New scheme to fund satellite, wireless costs.

The federal government is proposing to levy a new charge on the telco industry to pay for its $9.8 billion fixed wireless and satellite NBN rollout, admitting the end result will be higher prices for broadband consumers.

The Communications department today flagged its proposed "regional broadband scheme", which would involve a monthly charge to telcos like TPG with superfast broadband networks, based on the number of users they service.

Carriers will be required to pay the charge for each broadband service they have provided during at least part of a month on local access lines that are capable of providing normal download speeds of 25 Mbps.

The provisions do not capture mobile broadband services, fixed wireless broadband services, satellite broadband services, exchange based xDSL services or inactive superfast carriage services.

According to the Communications department's research unit, there could be 380,000 superfast broadband services provided by carriers other than NBN Co by 2022.

The government expects the charge will deliver between $40 million and $60 million to NBN Co each year.
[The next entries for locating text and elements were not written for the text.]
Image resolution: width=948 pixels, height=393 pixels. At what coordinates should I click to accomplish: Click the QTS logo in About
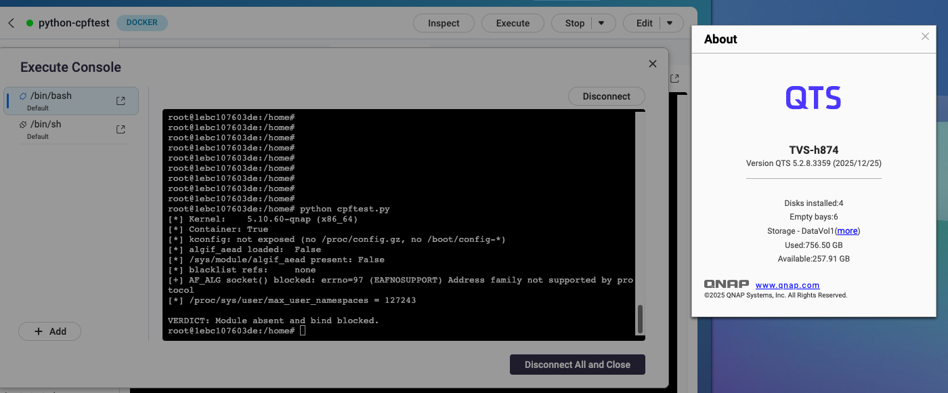point(813,98)
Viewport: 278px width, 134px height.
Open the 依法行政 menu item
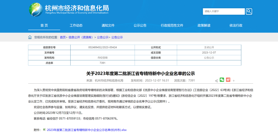tap(236, 25)
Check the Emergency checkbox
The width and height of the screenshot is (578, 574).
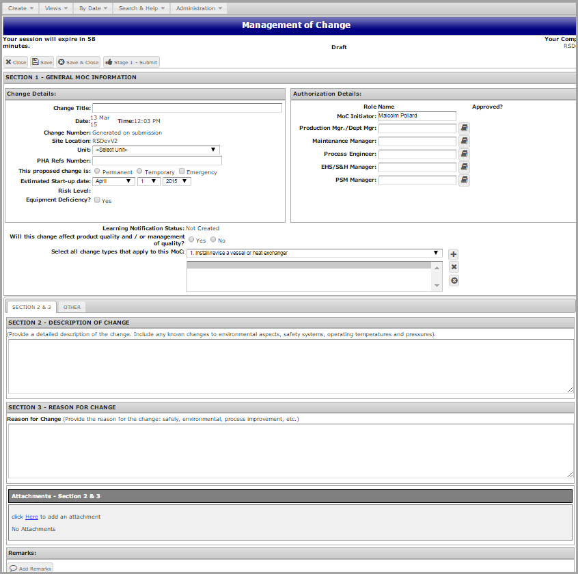tap(182, 172)
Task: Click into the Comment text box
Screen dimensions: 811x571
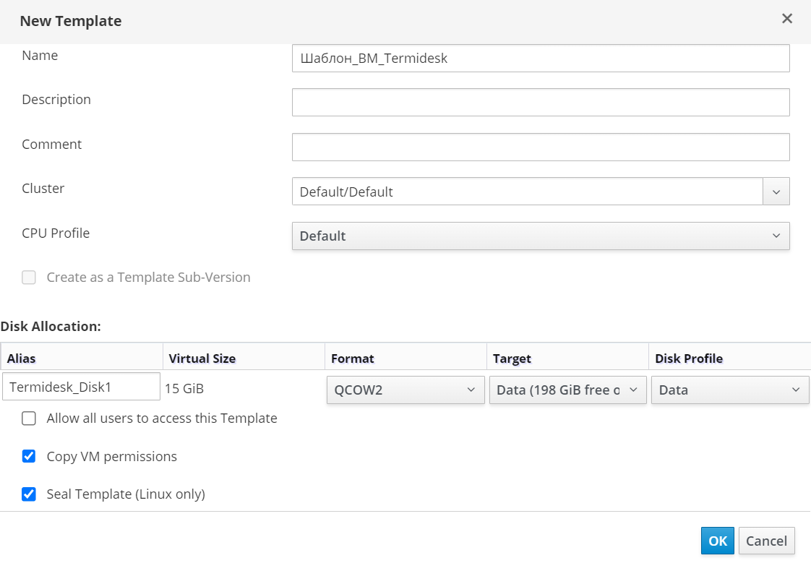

However, it admitted its scheme would result in end users paying higher prices.

"[NBN Co] and NBN-comparable providers would pass the charge on to their end user base," the Communications department said.

"NBN end users would pay less in the long term and the net proceeds from the charge may enable [NBN Co] to reduce its prices faster."

The fee is made up of two elements: a $7.09 charge per line per month, and $0.01266 per line per month for administration costs. Both will be indexed to CPI.

It means that a carrier with 10,000 superfast broadband services from July to December in a given year, and 20,000 services for January to June, will pay a total of almost $1.3 million towards the NBN's fixed wireless and satellite costs in that year.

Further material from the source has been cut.